Outros eventos comuns nessa etapa é permanecer com a boca
aberta, pelo relaxamento dos músculos que seguram a mandíbula, e uma respiração
bem barulhenta, como se a pessoa estivesse roncando alto.
Isso acontece porque, naquele processo de desligamento das
funções vitais, o corpo acumula alguns fluidos na garganta, que geram um ruído
quando o ar passa por ali.
Esse sinal pode até ser incômodo para quem está vendo aquela
cena, mas, segundo os médicos, não representa necessariamente uma aflição para
quem está à beira da morte.
Em alguns casos, os profissionais da saúde podem indicar uma
aspiração desses fluidos ou usam remédios que melhoram esse fluxo de entrada e
saída do ar.
Arantes reflete que, quando nascemos, a primeira coisa que
fazemos é respirar, ou puxar a primeira leva de ar que enche nossos pulmões.

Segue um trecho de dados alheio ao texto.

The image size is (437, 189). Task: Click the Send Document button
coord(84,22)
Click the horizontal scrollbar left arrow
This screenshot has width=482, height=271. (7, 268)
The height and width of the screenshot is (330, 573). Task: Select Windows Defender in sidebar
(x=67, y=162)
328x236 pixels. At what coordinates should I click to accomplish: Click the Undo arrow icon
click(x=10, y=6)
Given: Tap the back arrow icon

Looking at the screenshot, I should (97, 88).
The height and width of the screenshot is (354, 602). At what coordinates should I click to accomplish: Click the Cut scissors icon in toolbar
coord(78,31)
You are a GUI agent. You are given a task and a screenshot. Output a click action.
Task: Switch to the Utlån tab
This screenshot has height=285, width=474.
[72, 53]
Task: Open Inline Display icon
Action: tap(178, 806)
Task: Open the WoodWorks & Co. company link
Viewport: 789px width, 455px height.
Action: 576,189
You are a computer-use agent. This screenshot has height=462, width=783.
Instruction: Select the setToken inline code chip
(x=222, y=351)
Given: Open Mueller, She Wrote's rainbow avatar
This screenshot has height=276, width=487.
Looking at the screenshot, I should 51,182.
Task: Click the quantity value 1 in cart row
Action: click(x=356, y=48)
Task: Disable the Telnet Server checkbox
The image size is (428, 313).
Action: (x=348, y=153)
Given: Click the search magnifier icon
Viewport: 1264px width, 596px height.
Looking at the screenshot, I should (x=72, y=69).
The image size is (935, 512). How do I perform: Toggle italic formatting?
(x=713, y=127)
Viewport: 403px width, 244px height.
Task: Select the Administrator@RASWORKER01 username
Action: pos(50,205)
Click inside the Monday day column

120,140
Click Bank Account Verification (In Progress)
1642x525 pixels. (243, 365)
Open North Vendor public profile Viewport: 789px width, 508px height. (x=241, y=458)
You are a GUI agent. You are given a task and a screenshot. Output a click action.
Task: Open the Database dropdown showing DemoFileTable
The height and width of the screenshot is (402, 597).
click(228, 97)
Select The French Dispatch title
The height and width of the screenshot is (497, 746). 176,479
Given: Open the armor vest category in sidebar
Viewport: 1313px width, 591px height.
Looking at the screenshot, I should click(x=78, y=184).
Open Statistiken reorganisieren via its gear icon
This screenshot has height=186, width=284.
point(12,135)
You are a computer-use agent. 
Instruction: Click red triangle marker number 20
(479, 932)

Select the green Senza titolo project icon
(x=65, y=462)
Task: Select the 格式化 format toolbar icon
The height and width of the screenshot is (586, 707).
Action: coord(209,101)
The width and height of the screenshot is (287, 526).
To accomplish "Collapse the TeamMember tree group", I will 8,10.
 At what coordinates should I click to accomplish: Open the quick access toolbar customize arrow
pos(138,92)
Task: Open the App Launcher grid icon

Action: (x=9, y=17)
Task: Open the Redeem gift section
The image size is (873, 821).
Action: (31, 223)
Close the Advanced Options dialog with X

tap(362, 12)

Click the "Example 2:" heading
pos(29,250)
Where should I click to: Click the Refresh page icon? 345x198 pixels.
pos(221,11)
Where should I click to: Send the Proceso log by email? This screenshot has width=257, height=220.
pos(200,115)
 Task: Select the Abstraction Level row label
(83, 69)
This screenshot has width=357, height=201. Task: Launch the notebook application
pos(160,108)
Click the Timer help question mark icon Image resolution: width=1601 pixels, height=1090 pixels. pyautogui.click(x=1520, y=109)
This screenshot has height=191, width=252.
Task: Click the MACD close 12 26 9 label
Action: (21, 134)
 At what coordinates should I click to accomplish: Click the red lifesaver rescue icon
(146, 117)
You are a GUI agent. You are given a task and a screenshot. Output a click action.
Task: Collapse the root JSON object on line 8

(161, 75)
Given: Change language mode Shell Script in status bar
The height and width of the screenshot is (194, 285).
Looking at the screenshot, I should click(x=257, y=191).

E um de nossos últimos atos em vida é fazer justamente o
movimento contrário: devolver o ar, numa expiração final.
"Você pode entregar esse sopro sagrado que te foi dado
quando nasceu. Se você fez bom uso desse sopro, se você teve uma vida que valeu
a pena ser vivida, essa última expiração é um presente", acredita ela.
"Daí esse fôlego cessa. E você tem um silêncio",
relata a médica.
Nos segundos depois da última expiração, o coração para de
bater. O cérebro apaga. E as células do corpo que ainda estavam ativas desligam
aos poucos.
A vida daquele indivíduo chegou ao fim.
Arantes orienta às pessoas que testemunharam esse momento que
informem os profissionais de saúde, caso eles não estejam por perto, mas não há
necessidade de fazer tudo com pressa.
"Permaneça por um momento nesse instante sagrado, que
parece até fora do tempo normal", sugere ela.
"Aquela pessoa que você ama parou de respirar, está
livre da matéria. Ela deixa de existir naquele corpo e passa a viver no coração
de todo mundo que a ama."
Já para Fernandez, a porção final da vida não deveria ser
tratada como algo tão extraordinário — e é vital que a gente fale mais sobre
isso.
"É importante que as pessoas conversem sobre esse
assunto em casa, para que a gente construa cada vez mais uma cultura que abraça
a vida sem excluir a morte", pensa ele.
"Até porque a morte não é o contrário da vida. A morte é
o antônimo de um processo que a gente chama de nascimento."
"Já a vida é tudo aquilo que está incluído dentro desse
tempo bonito que a gente tem pra viver", conclui ele.